Shadowpuppet is available for Windows, macOS and Linux and uses embeddings computed locally, making it potentially suitable for handling sensitive data. For Windows and macOS, I've produced bundled Tauri executables that mean you don't need to open your terminal to run Shadowpuppet. Shadowpuppet currently supports Sentence Transformer-compatible embedding models for embeddings and the PaCMAP technique for dimension reduction.

Shadowpuppet works by reading input data into a local sqlite database and embedding a target field. Embeddings are very computationally expensive, so Shadowpuppet writes embeddings into the database to avoid double processing. Each time a database is visualised, a new projection is created and the user can view point data by clicking on points. The user can also create complex rules to highlight certain points based on queries executed against the database. This process of dynamically exploring the data is the key feature of Shadowpuppet. Shadowpuppet should comfortably handle datasets well into the hundreds of thousands of rows on most devices.

Demo on the Black Basta Leaks

I'm going to briefly demo Shadowpuppet using matrix chat logs leaked from the Black Basta cyber extortion group in February 2025. My intention is not to provide a comprehensive analysis of the leaks, rather how you'd go about loading and starting to explore this data using Shadowpuppet. The Black Basta leak was originally publicly identified by PRODAFT and I sourced the data used here from D4RK-R4BB1T.

I started by cleaning up the data with a script to reformat the messages into valid JSON then fired up Shadowpuppet. The leak consists of 195,882 messages, primarily in Russian, but including some mixed-language content and some code. You may wish to translate the data before you run an analysis like this, but it's worth noting that many embedding models are multilingual and will handle mixed-language data. The leaks include a timestamp, a message sender and message text. We're going to target the message text as the field we embed but I'll demonstrate how we can use the other fields in our analysis. Below is a walkthrough of using Shadowpuppet to explore the Black Basta leaks.

We start by loading our JSON data into the Shadowpuppet UI to create the working database.

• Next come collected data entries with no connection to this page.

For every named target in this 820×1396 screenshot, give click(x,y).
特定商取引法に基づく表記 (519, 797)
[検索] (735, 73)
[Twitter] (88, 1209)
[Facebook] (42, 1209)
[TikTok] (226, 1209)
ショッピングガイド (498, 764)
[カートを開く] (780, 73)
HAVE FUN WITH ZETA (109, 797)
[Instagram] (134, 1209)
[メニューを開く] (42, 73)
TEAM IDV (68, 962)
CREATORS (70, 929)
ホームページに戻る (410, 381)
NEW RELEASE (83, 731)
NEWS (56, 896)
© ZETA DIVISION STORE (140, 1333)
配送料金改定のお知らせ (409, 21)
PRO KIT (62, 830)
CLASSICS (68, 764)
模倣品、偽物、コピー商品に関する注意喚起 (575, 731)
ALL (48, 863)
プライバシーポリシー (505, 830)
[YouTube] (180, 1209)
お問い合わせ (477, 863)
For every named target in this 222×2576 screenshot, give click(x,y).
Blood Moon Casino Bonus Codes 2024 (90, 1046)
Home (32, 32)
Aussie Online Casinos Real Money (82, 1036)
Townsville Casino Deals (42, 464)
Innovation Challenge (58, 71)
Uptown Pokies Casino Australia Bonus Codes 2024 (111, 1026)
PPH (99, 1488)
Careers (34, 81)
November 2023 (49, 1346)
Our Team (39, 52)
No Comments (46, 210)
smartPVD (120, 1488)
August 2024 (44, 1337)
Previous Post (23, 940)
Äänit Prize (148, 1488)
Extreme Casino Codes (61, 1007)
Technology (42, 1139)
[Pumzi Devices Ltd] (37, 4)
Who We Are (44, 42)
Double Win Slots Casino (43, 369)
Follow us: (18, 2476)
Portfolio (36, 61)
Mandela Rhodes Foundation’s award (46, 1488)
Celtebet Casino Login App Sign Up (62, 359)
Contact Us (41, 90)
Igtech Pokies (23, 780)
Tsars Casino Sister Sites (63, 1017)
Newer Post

I'll keep adding features to Shadowpuppet as my workflow evolves but if there's something that would be useful to you, please let me know in an issue on the repository. Additional features are likely to include the ability to embed labels, preset high-contrast colour scales to increase visual clarity and handlers for more embedding models and dimension reduction techniques.

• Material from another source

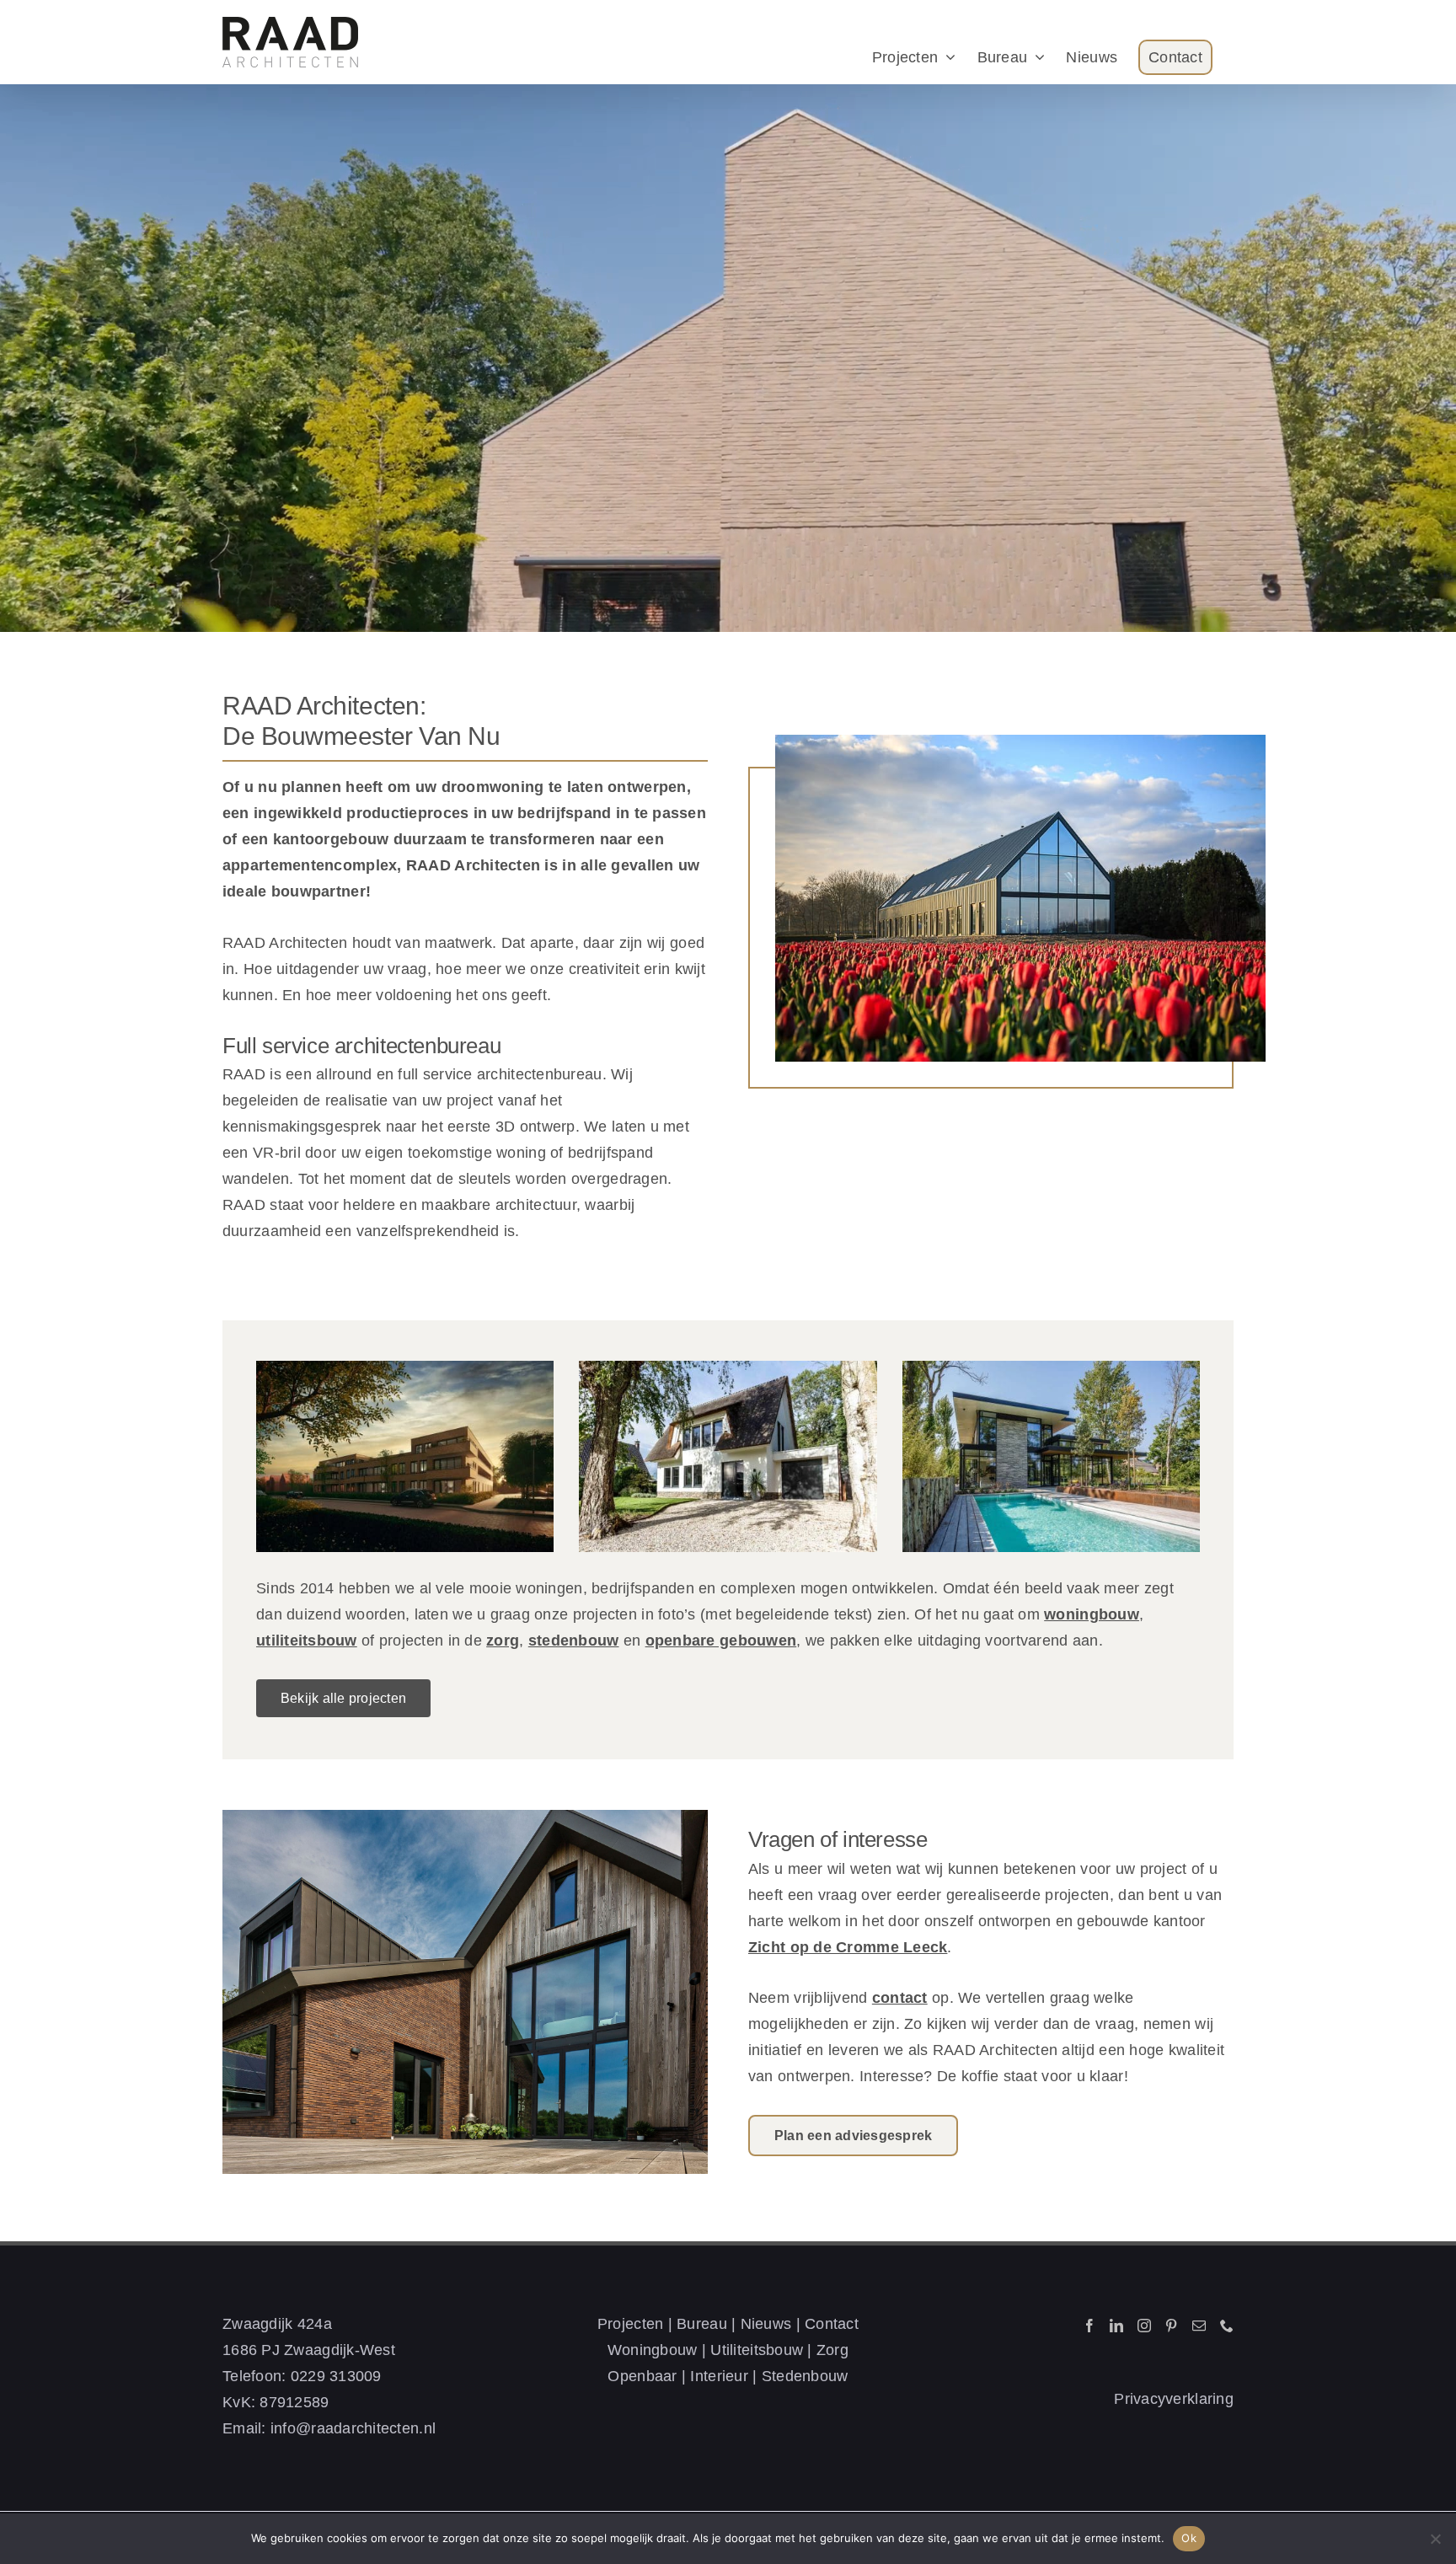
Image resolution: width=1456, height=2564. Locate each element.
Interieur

Whether you're sifting through communications data, analysing code at scale, hunting over command line history or tracking information operations, semantic scatter plots are a useful technique to have in your toolkit. They can help you find patterns that you might not have thought to look for and can be a great first step on large datasets. Hopefully this blog has given you some ideas for how semantic scatter plots could be useful to you and a running start to get visualising. Happy hunting!